Hanya butuh waktu kurang lebih sekitar 15 menit untuk Sinar sampai di kampusnya. Sekitar dua sampai tiga halte yang harus Sinar lewati. Ketika berhenti di salah satu halte untuk mengangkut seorang penumpang, Sinar membantu wanita tuna netra yang tampak kesulitan menaiki angkot. Dari ekspresinya, Sinar kagum dengan wanita tersebut.
Sampai di kampusnya, Sinar terperangah memperhatikan area kampusnya yang sangat besar. Banyak gedung-gedung tinggi dari berbagai jenis jurusan. Sinar merasa takjub di tempat yang akan menjadi salah satu penentu masa depannya. Banyak hal yang sudah Sinar bayangkan ketika menjadi seorang mahasiswi. Dia sangat antusias.
Sinar berjalan di sekitar parkiran kampus. Banyak mobil yang sudah terparkir rapi di sana. Tidak jauh dari situ juga ada jejeran motor dengan berbagai macam merk. Tiba-tiba saja suara decitan ban beradu dengan jalanan beraspal menjadi teriakan kencang untuk Sinar. Belum lagi bunyi klakson yang nyaring membuat Sinar tidak berkutik. Gadis itu nyaris tertabrak oleh mobil yang melintas. Sinar terkejut, tetapi dia bisa mengembuskan napas lega karena masih diberikan keselamatan.
Seorang cowok berusia sedikit lebih tua darinya keluar dari dalam mobil. Wajahnya seperti akan meledak. Dia berdiri di hadapan Sinar.
“Elo buta apa gimana, sih? Udah jelas-jelas mobil gue mau lewat, tapi elo masih jalan gitu aja.” Cowok itu geram.
Sinar tidak menjawab sepatah katapun. Dia melongo memandangi wajah cowok di depannya ini. Bahkan, mulutnya sedikit menganga.
“Elo denger gue enggak, sih? Selain buta, elo juga tuli, ya?!”
Sinar merapatkan mulutnya seraya menelan salivanya dengan kuat. “Eh, iya, Mas. Maaf, ya. Tadi saya lagi fokus liat sana-sini. Jadinya enggak tau deh, kalau mobil yang lewat. Hehe, maaf, ya.”
“Yaudah, minggir sana!”
Sinar mengangguk cepat. Lantas dia berjalan mundur agar mobil cowok itu bisa melintas. Sinar terpaku di posisinya sambil terus memperhatikan cowok itu sampai selesai memarkirkan mobilnya di salah satu sudut. Cowok itu berjalan ke arahnya.
“Ngapain elo ngeliatin gue terus?” tanya cowok itu ketus.
“Mas-nya ganteng. Mirip aktor di drama yang mama saya suka tonton,” jawab Sinar lugas.

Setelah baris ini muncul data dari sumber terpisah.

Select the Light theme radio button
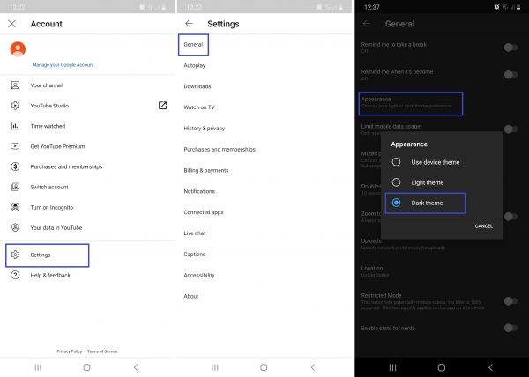Image resolution: width=529 pixels, height=377 pixels. [396, 182]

Apa lagi di akhir kalimat, dia melebarkan senyumnya sampai deretan giginya terlihat jelas.
Cowok itu hanya mendengkus geli lalu menyunggingkan senyuman sinis. Dia menelisik penampilan Sinar dari atas kepala sampai bawah kaki. “Cewek aneh,” gumamnya. Lalu berjalan begitu saja melewati Sinar. Belum sempat menyelesaikan satu langkah, Sinar menarik ujung baju cowok itu. “Eh, Mas. Tunggu-tunggu!”
Cowok itu menepis kasar tangan Sinar dari bajunya. “Apaan, sih?”